I dropped off a dozen 2" x 2' x4' c703 rigid fiberglass panels and some "transparent" fabric at my favorite craftsman's upholstery shop today. He's going to make frames to avoid crushing the fiberglass and to facilitate affixing and stretching the fabric. I'm planning on 6-8 panels for the sidewalls and ceiling for "first reflection" points. The others will probably "front" my corner traps with acoustical cotton behind.

We have good readings on our dual sub FR without treatment and know our room is prone to slap echo. If we can tame the echo and clean up the waterfall plots on the bottom octave with the wall/ceiling treatments and corner traps, I think room eq wizard and my bfq2496 will help me take care of the rest. My hard goal is +/- 3db from 15-100hz, then killing any midbass nodes and reducing the reflective hash that reduces coherent spatial cues.

I've got a decent idea where I'm headed with this, but would appreciate any hints from others.

BTW: JCD, Roll on you Bears. Cal '79, living a bit south of the Bay Area but still a hoops season tix holder...


----------



## JCD (Apr 20, 2006)

jmprader said:


> Gentlemen:
> 
> I dropped off a dozen 2" x 2' x4' c703 rigid fiberglass panels and some "transparent" fabric at my favorite craftsman's upholstery shop today. He's going to make frames to avoid crushing the fiberglass and to facilitate affixing and stretching the fabric. I'm planning on 6-8 panels for the sidewalls and ceiling for "first reflection" points. The others will probably "front" my corner traps with acoustical cotton behind.
> 
> ...


Seems to me that you've got a pretty good handle on what to do.

Here are a couple of pictures of the first reflections you might want to look for:



















Other than that, I have these:
1) Use the mirror trick above to place your panels
2) If possible, have a 1"-2" gap between your panel and the wall
3) The rule of thumb I've heard regarding treatments is that you don't want to treat more than about 35% of the surfaces
4) Try and diffuse sound at the back of the room

JCD

Oh, Class of '89.. Go Bears!


----------



## Sonnie (Apr 11, 2006)

Those panels of mine were really just right when I had my PSB speakers. Now that I have my VMPS RM30's they are too low.


----------



## Derek (Apr 29, 2006)

JCD, Cool.

jmprader, What size is your room? That seems like a lot of fiberglass. I have the equivalent of (8) 2x4 panels and it really deadened up my room. ~4,500 cubic foot. I just made 2x2 panels and mounted them in a square pattern, so I have some leway for speaker positioning. I don't think I'd want to add any more. I wish I'd framed mine, but this was quick and easy.

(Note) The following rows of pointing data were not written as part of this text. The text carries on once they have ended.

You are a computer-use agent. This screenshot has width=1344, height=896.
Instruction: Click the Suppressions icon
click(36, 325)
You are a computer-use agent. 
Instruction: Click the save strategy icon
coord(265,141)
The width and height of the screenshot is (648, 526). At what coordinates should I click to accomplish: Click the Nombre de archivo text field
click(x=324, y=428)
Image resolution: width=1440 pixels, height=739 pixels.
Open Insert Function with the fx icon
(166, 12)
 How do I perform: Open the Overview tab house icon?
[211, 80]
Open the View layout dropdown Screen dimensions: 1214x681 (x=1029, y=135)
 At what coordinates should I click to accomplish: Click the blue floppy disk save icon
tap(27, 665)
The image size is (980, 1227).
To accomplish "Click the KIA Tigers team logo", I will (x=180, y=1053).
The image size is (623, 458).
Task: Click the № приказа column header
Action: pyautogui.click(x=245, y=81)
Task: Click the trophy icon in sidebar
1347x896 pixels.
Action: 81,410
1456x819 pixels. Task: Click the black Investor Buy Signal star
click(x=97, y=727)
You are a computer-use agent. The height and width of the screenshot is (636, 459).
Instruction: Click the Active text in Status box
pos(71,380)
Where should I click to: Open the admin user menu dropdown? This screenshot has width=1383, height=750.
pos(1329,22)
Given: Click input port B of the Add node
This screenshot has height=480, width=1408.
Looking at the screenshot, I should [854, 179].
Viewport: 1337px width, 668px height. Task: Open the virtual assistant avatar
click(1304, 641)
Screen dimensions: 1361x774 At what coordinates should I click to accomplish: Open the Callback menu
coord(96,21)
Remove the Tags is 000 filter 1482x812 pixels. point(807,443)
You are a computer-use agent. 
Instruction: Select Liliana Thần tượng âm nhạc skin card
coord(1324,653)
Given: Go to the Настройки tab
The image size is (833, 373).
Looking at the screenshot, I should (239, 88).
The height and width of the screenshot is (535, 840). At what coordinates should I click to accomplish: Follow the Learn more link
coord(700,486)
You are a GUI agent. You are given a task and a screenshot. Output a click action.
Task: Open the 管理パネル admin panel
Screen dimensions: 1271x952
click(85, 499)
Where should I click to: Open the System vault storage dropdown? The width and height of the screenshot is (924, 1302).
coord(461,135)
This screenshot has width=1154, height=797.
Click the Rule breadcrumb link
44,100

Here are some photo's. I'm sure there's a better way to show it, but I'm not good with computers.:blush: 

http://home.earthlink.net/imagelib/...erpictures/acousticpanels2.jpg&target=tlx_new

http://home.earthlink.net/imagelib/...ilderpictures/guitarmounts.jpg&target=tlx_new


----------



## jmprader (Apr 19, 2006)

Derek said:


> JCD, Cool.
> 
> jmprader, What size is your room? That seems like a lot of fiberglass. I have the equivalent of (8) 2x4 panels and it really deadened up my room. ~4,500 cubic foot. I just made 2x2 panels and mounted them in a square pattern, so I have some leway for speaker positioning. I don't think I'd want to add any more. I wish I'd framed mine, but this was quick and easy.
> 
> Here are some photo's...


Good pics. Is that a duo of IB subs? Any vignettes on those?

Our room is just over 16x22 with a sloped ceiling (only about 10' at the peak vs yours which looks like 14-16'), so about 3500 ^3 . Very live, hardwood floors , a wood wainscoat and several windows. A thick rug and heavy velvet drapes help but... 

We are going to start with just 4 panels for the "money seats", then the back wall and second row sidewalls and see where the point of diminishing returns is. The panels will be easily removable so that "she who must be obeyed", the chair of the interior decorating committee, can have it her way at times... 

Some of the pros that post at other spots often advocate lots of treatment...I'm looking for improvements while maintaining harmony in the household until I can get the custom HT room addition passed by the appropriations committee (she chairs that one too  )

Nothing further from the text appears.